Items on finding words and elements:
================

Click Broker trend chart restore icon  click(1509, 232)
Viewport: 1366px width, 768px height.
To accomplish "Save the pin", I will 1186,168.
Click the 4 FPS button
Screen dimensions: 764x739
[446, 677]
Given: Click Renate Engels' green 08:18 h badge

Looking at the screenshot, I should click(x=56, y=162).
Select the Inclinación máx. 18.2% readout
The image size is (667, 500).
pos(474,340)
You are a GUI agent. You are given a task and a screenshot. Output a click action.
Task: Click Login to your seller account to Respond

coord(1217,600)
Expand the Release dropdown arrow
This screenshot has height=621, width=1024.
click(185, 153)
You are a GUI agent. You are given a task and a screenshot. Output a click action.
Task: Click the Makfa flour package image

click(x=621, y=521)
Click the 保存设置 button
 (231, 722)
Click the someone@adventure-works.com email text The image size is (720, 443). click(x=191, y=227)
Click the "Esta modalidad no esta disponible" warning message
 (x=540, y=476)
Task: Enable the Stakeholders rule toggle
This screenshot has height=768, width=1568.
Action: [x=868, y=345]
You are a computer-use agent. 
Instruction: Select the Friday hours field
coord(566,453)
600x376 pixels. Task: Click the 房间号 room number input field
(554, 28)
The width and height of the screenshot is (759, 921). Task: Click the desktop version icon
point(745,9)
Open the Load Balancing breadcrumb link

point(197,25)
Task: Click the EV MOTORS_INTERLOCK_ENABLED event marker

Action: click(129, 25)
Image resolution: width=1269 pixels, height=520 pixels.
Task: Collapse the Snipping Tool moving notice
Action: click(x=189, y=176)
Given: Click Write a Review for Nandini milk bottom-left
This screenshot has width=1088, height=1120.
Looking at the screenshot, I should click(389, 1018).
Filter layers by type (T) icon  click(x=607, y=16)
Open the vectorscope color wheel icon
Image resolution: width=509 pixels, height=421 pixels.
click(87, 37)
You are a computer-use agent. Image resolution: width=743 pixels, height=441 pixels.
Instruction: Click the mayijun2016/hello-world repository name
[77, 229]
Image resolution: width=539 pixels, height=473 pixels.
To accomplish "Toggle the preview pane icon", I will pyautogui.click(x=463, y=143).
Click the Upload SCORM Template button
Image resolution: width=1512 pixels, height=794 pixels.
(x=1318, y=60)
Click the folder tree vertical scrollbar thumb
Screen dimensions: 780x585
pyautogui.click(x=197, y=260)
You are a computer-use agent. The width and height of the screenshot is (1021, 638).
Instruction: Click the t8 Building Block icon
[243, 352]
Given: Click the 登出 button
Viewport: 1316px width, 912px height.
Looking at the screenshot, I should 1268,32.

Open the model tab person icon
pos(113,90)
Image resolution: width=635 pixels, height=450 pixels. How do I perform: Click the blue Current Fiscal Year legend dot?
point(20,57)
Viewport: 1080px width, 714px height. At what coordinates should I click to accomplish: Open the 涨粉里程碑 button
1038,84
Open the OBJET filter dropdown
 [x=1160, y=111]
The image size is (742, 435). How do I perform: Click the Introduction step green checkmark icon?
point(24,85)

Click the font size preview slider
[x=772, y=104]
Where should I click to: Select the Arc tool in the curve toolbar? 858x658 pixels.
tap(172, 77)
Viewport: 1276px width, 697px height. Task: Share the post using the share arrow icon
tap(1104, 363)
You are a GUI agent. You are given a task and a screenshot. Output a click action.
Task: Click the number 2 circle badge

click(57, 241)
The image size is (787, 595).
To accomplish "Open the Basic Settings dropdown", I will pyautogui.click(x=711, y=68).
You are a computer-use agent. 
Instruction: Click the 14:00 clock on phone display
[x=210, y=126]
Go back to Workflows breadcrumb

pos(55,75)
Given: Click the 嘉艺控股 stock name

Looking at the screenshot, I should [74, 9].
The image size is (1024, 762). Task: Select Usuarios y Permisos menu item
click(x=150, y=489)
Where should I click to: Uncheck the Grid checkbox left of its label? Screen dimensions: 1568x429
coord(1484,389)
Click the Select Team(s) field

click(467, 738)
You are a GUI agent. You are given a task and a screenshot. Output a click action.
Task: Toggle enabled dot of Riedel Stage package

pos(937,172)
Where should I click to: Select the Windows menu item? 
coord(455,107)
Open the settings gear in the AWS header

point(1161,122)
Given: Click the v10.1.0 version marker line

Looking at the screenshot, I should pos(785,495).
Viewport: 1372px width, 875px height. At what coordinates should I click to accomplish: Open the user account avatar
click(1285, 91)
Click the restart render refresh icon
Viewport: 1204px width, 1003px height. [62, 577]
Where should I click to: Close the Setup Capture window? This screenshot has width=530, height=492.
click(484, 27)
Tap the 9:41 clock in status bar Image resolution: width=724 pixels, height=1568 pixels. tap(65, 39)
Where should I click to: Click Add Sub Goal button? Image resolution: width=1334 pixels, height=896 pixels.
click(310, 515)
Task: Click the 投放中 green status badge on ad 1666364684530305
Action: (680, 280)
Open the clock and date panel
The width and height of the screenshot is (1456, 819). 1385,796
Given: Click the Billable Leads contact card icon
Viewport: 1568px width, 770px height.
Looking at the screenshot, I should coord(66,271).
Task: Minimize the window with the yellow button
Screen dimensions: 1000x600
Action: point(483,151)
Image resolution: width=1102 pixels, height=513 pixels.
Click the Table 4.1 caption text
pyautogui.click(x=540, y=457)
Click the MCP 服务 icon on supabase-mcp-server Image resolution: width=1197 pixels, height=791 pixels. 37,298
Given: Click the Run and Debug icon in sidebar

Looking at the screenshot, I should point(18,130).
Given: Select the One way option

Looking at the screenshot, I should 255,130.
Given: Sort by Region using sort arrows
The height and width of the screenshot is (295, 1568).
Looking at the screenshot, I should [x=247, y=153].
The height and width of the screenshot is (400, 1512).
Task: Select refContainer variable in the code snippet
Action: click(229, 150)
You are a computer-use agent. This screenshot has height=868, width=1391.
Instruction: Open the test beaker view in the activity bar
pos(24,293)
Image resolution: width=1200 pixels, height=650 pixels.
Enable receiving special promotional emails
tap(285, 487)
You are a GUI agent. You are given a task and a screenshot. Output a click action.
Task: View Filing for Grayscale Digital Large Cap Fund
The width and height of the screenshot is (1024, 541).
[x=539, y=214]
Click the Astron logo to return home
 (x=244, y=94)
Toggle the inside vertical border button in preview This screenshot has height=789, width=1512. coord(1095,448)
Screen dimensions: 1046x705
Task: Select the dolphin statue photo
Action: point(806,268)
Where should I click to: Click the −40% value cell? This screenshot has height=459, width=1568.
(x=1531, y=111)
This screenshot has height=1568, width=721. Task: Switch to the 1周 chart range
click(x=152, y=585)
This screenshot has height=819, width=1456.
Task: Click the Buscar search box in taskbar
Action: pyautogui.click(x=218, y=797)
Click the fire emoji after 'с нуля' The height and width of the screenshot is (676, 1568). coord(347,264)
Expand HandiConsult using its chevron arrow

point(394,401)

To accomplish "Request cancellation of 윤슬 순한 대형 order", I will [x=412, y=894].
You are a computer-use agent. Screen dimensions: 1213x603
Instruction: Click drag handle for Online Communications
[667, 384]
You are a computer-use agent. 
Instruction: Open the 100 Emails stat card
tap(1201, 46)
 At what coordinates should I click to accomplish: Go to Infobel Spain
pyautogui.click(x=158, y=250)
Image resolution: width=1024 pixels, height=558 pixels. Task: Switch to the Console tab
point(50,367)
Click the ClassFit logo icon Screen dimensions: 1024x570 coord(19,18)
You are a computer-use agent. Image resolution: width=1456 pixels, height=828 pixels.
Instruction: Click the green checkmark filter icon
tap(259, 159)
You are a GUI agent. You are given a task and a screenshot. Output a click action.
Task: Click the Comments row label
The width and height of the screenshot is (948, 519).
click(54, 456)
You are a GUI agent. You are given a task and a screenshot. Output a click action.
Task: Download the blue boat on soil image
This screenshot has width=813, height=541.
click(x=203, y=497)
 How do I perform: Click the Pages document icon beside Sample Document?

================

TASK GOAL: Can you reproduce the lines above verbatim, from the line with "Click the restart render refresh icon" up to and including the line with "Action: click(229, 150)"?

THE REPLY:
Click the restart render refresh icon
Viewport: 1204px width, 1003px height. [62, 577]
Where should I click to: Close the Setup Capture window? This screenshot has width=530, height=492.
click(484, 27)
Tap the 9:41 clock in status bar Image resolution: width=724 pixels, height=1568 pixels. tap(65, 39)
Where should I click to: Click Add Sub Goal button? Image resolution: width=1334 pixels, height=896 pixels.
click(310, 515)
Task: Click the 投放中 green status badge on ad 1666364684530305
Action: (680, 280)
Open the clock and date panel
The width and height of the screenshot is (1456, 819). 1385,796
Given: Click the Billable Leads contact card icon
Viewport: 1568px width, 770px height.
Looking at the screenshot, I should coord(66,271).
Task: Minimize the window with the yellow button
Screen dimensions: 1000x600
Action: point(483,151)
Image resolution: width=1102 pixels, height=513 pixels.
Click the Table 4.1 caption text
pyautogui.click(x=540, y=457)
Click the MCP 服务 icon on supabase-mcp-server Image resolution: width=1197 pixels, height=791 pixels. 37,298
Given: Click the Run and Debug icon in sidebar

Looking at the screenshot, I should point(18,130).
Given: Select the One way option

Looking at the screenshot, I should 255,130.
Given: Sort by Region using sort arrows
The height and width of the screenshot is (295, 1568).
Looking at the screenshot, I should [x=247, y=153].
The height and width of the screenshot is (400, 1512).
Task: Select refContainer variable in the code snippet
Action: click(229, 150)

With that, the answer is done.